The N terminus of CAL1 is sufficient to mediate CENP-A recruitment
It was previously shown that the N-terminal part of CAL1 (residues 1–407) interacts with CENP-A, whereas the C-terminal portion (residues 699–979) interacts with CENP-C; the middle region mediates nucleolar localization, but it is neither conserved (Erhardt et al., 2008; Phansalkar et al., 2012) nor essential (Schittenhelm et al., 2010). Based on these findings, we hypothesized that the CENP-A recruiting activity resides within the N terminus of CAL1. To test this, we generated GFP-LacI constructs to target residues 1–407 of CAL1 (CAL1-N–GFP–LacI) or residues 700–979 (CAL1-C–GFP–LacI; Fig. 3 A) to the lacO array. Expression of these constructs in lacO cells, in both transient transfections and stable lines, showed that CAL1-N–GFP–LacI recruited CENP-A (95%), CENP-C (95%, n = 51 cells), and Ndc80 (90%, n = 50 cells; not depicted) with comparable efficiency to full-length-CAL1 (P = 1), whereas CAL1-C–GFP–LacI did not attract any of these proteins (0%, n = 50; P < 0.0001; Fig. 3 B). These observations demonstrate that the CENP-A recruitment activity of CAL1 is contained within its N terminus. Interestingly, we noticed that, although CAL1-C–GFP–LacI frequently localized at the endogenous centromeres of both interphase cells (51%, n = 66 cells; Fig. S4) and metaphase chromosomes (77%, n = 52 cells; Fig. 3 B), CAL1-N–GFP–LacI did not (0%, ninterphase = 66, P < 0.0001; nmetaphase = 51; Fig. 3 B), suggesting that the C terminus of CAL1 is the region responsible for mediating its centromeric localization. Given that the C terminus of CAL1 can interact with CENP-C (Schittenhelm et al., 2010) but is not sufficient to recruit CENP-C (Fig. 3 B), we conclude that CENP-C mediates CAL1 recruitment, not vice versa.
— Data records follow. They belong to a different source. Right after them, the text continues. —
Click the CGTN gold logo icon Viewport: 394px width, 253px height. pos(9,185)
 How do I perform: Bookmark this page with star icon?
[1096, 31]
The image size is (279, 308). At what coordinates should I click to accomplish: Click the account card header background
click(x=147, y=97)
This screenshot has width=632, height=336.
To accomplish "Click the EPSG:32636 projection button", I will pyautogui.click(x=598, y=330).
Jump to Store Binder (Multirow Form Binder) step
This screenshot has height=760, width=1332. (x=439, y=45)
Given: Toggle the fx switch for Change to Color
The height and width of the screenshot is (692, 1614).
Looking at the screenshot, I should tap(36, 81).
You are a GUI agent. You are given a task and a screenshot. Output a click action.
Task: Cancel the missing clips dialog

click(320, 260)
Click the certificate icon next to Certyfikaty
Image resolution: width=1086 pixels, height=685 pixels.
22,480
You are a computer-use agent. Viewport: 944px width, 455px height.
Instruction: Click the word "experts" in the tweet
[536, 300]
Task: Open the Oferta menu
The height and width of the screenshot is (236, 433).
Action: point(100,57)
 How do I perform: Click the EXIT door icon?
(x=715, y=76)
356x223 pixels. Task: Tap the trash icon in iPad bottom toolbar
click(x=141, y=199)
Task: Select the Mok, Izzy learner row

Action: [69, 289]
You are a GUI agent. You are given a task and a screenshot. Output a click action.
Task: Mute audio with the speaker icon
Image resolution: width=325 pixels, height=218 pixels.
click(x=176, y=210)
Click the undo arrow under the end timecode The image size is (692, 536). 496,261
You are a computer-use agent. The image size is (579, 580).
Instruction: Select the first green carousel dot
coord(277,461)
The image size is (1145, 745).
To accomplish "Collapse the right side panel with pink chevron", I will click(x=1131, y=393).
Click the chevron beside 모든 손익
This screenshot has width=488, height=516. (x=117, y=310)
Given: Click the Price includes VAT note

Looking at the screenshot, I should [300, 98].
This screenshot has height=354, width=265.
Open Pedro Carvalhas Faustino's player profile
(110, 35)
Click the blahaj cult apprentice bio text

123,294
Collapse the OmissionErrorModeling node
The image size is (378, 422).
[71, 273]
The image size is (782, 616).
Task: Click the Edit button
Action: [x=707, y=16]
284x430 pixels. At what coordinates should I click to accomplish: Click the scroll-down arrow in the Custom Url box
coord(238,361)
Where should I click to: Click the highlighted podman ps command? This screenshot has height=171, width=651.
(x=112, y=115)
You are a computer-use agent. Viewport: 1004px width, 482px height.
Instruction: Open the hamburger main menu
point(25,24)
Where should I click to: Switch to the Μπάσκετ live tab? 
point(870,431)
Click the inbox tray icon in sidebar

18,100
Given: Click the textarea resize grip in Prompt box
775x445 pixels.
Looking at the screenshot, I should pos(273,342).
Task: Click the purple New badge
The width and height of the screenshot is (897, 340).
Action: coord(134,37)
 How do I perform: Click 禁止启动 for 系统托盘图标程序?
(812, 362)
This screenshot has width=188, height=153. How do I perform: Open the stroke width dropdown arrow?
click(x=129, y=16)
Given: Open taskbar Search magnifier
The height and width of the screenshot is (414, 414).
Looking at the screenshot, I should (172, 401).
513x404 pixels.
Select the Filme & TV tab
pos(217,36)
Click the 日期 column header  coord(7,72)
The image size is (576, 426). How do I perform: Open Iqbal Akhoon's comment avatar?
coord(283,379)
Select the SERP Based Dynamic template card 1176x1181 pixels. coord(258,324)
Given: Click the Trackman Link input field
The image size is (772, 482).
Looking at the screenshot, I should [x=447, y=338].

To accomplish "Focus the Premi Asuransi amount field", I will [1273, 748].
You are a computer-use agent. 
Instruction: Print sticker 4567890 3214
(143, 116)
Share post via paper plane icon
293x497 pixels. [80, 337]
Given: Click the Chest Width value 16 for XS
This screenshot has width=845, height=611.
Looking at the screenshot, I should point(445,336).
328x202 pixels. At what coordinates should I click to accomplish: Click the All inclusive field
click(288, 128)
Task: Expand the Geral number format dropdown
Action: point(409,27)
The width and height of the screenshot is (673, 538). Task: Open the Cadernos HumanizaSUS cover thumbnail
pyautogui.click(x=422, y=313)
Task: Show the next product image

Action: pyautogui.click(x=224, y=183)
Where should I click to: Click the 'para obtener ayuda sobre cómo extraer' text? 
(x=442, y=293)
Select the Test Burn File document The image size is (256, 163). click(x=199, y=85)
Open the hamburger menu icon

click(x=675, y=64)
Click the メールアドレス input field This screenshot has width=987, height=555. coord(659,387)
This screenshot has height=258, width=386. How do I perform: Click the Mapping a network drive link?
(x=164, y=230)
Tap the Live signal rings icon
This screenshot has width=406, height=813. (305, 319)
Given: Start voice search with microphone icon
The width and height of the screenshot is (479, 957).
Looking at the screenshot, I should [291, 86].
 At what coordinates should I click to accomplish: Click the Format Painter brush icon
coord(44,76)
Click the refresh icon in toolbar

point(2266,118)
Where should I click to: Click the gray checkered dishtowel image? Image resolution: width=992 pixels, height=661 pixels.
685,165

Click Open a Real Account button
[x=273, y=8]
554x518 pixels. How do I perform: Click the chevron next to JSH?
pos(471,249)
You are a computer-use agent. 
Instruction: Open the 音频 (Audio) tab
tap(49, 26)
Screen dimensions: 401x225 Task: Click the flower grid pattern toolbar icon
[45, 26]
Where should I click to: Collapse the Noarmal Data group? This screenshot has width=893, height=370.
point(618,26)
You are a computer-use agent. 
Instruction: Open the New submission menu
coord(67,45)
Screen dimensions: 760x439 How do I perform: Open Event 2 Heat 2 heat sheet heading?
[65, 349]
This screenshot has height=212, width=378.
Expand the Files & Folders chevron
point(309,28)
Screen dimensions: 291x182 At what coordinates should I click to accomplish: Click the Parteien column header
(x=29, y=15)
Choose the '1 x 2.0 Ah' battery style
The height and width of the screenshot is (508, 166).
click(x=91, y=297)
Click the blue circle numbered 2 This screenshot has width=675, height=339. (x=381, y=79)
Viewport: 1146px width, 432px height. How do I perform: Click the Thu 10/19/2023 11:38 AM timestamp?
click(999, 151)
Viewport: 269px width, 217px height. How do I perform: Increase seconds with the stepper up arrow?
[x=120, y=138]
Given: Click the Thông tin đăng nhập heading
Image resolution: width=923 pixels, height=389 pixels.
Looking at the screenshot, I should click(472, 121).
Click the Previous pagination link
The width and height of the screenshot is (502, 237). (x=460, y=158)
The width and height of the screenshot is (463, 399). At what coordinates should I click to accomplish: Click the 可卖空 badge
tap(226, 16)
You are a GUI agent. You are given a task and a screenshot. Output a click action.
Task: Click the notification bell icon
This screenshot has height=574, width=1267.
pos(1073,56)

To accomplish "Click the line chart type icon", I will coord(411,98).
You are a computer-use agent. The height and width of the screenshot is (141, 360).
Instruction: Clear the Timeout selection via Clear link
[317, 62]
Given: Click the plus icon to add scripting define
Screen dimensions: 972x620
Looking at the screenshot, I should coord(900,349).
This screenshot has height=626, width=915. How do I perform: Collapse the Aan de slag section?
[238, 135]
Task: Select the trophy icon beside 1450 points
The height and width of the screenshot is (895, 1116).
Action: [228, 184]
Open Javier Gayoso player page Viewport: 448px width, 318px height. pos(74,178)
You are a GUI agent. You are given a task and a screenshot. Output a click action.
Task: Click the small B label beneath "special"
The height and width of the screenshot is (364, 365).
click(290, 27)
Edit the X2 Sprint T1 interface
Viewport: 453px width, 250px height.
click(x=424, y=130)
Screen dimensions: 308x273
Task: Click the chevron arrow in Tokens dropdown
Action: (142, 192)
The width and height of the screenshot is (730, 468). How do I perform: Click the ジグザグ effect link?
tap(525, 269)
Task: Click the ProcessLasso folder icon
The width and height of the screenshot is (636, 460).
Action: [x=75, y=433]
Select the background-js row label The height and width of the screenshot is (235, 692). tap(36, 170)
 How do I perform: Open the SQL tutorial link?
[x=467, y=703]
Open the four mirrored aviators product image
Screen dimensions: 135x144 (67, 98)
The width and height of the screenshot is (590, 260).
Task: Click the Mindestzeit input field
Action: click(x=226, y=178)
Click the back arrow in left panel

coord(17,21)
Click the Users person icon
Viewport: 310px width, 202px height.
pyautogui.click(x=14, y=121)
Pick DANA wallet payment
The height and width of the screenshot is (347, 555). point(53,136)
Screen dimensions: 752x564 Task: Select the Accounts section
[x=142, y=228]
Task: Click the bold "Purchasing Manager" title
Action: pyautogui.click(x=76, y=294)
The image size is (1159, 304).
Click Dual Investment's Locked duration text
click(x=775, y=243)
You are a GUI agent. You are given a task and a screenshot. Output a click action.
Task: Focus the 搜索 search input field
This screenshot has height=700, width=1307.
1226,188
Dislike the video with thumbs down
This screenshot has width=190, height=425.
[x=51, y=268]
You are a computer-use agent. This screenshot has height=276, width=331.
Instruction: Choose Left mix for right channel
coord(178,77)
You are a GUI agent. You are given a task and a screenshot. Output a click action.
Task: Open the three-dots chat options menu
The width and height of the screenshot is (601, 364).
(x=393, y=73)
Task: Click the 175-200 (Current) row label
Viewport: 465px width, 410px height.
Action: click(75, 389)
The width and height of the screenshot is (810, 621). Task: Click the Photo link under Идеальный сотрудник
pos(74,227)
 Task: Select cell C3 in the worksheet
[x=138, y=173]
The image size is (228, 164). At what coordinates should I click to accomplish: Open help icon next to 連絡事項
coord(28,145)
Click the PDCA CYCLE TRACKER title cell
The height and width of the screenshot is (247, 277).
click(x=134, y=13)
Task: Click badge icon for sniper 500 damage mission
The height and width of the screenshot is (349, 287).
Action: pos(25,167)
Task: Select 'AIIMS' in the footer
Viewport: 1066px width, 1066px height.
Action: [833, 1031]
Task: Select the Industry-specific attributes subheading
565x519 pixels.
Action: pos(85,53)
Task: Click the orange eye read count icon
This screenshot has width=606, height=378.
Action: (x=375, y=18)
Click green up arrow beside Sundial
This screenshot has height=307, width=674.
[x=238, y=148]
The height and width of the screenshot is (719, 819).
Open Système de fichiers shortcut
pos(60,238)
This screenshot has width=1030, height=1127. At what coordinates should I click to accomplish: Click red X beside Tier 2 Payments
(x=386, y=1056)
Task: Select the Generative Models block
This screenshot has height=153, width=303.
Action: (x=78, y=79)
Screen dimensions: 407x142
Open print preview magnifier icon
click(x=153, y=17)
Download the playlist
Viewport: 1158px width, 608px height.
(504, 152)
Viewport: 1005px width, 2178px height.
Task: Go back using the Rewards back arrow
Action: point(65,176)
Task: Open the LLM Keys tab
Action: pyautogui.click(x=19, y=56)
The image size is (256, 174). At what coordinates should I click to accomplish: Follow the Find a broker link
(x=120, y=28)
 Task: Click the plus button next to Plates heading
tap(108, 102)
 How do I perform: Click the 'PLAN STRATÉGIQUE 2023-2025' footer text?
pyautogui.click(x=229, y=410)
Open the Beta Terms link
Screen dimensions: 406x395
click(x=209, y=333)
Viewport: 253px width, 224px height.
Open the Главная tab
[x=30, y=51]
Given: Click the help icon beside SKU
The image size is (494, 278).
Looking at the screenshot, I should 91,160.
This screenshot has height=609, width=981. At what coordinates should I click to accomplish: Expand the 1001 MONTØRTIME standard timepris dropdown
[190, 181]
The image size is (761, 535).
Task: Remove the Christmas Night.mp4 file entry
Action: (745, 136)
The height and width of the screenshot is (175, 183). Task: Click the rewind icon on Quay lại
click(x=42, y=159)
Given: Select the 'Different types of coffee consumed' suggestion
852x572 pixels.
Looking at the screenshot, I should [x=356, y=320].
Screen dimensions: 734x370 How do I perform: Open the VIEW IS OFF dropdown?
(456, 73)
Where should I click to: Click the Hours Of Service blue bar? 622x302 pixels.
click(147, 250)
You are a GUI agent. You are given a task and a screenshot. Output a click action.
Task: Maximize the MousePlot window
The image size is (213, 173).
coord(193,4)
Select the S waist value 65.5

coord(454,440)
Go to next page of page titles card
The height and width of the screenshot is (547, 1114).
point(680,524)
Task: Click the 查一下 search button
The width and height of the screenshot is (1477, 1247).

To further define the minimal CAL1 N-terminal region sufficient for CENP-A assembly, we generated three N-terminal truncations of CAL1 fused to GFP-LacI—CAL11–50, CAL11–100, and CAL11–192 (Fig. 3 C)—and expressed them in S2 lacO cells in both transient transfections and stable lines. The shortest truncation, CAL11–50, did not recruit CENP-A (0%, n = 83 cells), whereas CAL11–100 recruited CENP-A with 30% efficiency (n = 74). The longest truncation we tested, CAL11–192, recruited CENP-A with good efficiency (75%, n = 65; Fig. 3 D). The difference in CENP-A recruitment efficiency between CAL11–100 and CAL11–192 was highly significant (P < 0.0001), leading us to conclude that even though the first 100 amino acids of CAL1 are sufficient to mediate some CENP-A recruitment, robust recruitment requires residues 1–192. However, maximal CENP-A assembly efficiency requires the entire N terminus (P = 0.0019; CENP-A recruitment by CAL11–407 vs. CAL11–192).
We previously identified a region of similarity between CAL1 (residues 1–40) and part of the K. lactis Scm3 domain of Scm3 (Phansalkar et al., 2012). To determine whether this region is necessary for CENP-A recruitment, we deleted it (CAL1Δ1–40), fused it to GFP-LacI, and assessed its ability to recruit CENP-A at the lacO array by IF (Fig. 3 E). Strikingly, this mutant did not recruit CENP-A, (0%, n = 31 cells), consistent with an essential role played by this region in CENP-A recruitment.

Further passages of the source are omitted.